This can make opening a run faster if you only need to read certain files.
- Trying to open a run directory to which you don't have read access now
correctly raises PermissionError (:ghpull:`210`).
- :func:`~.stack_detector_data` has a new parameter ``real_array``. Passing
``real_array=False`` avoids copying the data into a temporary array on the way
to assembling images with detector geometry (:ghpull:`196`).
- When you open a run directory with :func:`~.open_run` or
:func:`~.RunDirectory`, karabo_data tries to cache the metadata describing
what data is in each file (:ghpull:`206`).

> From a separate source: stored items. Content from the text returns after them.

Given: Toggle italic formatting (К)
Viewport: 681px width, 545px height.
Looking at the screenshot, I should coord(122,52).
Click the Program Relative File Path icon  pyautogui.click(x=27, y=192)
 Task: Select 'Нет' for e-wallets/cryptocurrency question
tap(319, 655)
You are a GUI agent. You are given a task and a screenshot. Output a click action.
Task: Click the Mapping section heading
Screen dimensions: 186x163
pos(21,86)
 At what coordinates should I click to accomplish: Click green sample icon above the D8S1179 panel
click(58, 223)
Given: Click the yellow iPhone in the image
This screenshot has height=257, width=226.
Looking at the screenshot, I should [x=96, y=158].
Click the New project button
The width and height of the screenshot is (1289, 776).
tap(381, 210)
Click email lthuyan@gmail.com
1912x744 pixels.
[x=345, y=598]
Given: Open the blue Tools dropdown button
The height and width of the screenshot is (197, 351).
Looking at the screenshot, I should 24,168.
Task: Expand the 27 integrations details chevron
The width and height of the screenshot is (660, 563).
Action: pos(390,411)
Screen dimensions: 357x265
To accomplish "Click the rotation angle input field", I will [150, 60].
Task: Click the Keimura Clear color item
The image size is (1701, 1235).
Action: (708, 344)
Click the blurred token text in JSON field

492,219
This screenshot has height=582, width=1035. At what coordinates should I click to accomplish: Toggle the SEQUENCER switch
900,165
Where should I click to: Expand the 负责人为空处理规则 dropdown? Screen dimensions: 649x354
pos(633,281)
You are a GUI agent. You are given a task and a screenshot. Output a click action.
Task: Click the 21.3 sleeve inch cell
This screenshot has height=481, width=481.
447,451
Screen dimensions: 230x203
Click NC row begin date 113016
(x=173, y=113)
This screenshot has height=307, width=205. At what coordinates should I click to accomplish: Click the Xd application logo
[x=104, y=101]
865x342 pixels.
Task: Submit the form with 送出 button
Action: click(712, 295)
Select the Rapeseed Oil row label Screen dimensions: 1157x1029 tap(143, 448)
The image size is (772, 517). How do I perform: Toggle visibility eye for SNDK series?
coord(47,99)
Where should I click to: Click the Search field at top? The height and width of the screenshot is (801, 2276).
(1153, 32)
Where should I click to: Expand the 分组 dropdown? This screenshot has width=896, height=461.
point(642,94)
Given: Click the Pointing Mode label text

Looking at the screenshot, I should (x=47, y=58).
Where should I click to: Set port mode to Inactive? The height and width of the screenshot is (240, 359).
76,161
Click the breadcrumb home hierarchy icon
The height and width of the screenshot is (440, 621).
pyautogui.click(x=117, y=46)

Once the cache is created, opening the run again should be much faster,
as it only needs to open the files containing the data you want.
See :ref:`run-map-caching` for the details of how this works.
- Importing ``karabo_data`` is faster, as packages like xarray and pandas are
now only loaded if you use the relevant methods (:ghpull:`207`).
- :ref:`cmd-lsxfel` and :meth:`~.DataCollection.info` are faster in some cases,
as they only look in one file for the detector data shape (:ghpull:`219`).
- :meth:`~.DataCollection.get_array` is slightly faster, as it avoids copying
data in memory unnecessarily (:ghpull:`209`)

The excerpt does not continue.